» WHAT TO DO: Wherever the word "computer" appears in a line of the data, that line should be copied.
━━━ THE RECORDS ━━━
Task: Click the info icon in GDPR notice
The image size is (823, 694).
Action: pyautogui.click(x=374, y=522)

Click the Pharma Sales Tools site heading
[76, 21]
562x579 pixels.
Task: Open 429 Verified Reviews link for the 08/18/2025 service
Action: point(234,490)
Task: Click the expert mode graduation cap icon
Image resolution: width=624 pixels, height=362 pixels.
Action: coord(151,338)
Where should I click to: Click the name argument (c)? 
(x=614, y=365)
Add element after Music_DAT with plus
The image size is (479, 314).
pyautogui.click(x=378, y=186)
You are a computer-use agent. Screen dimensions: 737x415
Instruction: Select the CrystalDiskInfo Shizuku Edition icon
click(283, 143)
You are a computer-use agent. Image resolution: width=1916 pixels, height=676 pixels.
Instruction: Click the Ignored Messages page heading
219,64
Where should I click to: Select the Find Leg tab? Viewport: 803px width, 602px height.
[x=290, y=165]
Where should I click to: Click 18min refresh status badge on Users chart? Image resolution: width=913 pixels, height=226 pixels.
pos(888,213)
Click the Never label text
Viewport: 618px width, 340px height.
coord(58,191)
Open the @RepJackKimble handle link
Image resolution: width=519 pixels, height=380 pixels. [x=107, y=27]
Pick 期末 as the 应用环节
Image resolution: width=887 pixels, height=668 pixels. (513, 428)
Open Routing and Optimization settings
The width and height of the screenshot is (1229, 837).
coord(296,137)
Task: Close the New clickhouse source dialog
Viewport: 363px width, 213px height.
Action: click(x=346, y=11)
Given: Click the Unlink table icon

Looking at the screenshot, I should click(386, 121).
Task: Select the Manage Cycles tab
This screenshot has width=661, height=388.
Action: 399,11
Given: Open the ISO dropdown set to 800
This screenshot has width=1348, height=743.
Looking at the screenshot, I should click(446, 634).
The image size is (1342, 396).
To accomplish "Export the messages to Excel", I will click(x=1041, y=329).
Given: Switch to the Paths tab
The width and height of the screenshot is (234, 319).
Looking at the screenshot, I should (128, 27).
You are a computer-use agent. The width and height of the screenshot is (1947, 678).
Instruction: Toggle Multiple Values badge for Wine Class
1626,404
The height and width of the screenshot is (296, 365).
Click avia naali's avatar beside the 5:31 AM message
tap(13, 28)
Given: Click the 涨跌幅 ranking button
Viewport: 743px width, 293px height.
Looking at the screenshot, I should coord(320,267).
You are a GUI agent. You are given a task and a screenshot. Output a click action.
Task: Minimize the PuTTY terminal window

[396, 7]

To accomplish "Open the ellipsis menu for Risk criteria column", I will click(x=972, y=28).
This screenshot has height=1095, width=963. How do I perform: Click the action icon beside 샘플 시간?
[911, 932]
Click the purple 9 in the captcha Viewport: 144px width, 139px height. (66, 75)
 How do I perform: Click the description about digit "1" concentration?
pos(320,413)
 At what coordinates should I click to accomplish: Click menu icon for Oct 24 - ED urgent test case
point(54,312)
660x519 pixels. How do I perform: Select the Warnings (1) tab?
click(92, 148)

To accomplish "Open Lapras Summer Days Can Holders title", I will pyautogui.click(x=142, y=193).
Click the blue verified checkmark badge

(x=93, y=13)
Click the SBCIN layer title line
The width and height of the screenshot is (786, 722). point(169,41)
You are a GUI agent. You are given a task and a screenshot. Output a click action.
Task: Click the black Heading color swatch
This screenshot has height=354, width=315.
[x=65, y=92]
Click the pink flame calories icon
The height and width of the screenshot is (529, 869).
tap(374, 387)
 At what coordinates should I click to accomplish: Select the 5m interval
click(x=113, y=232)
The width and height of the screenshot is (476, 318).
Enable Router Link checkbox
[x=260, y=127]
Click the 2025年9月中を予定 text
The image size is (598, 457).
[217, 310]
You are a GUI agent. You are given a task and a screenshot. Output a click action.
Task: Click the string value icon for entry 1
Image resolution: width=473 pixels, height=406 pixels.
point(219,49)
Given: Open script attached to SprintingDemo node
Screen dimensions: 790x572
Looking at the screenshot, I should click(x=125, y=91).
━━━
» ANSWER:
You are a computer-use agent. Screen dimensions: 737x415
You are a computer-use agent. Image resolution: width=1916 pixels, height=676 pixels.
You are a computer-use agent. The width and height of the screenshot is (1947, 678).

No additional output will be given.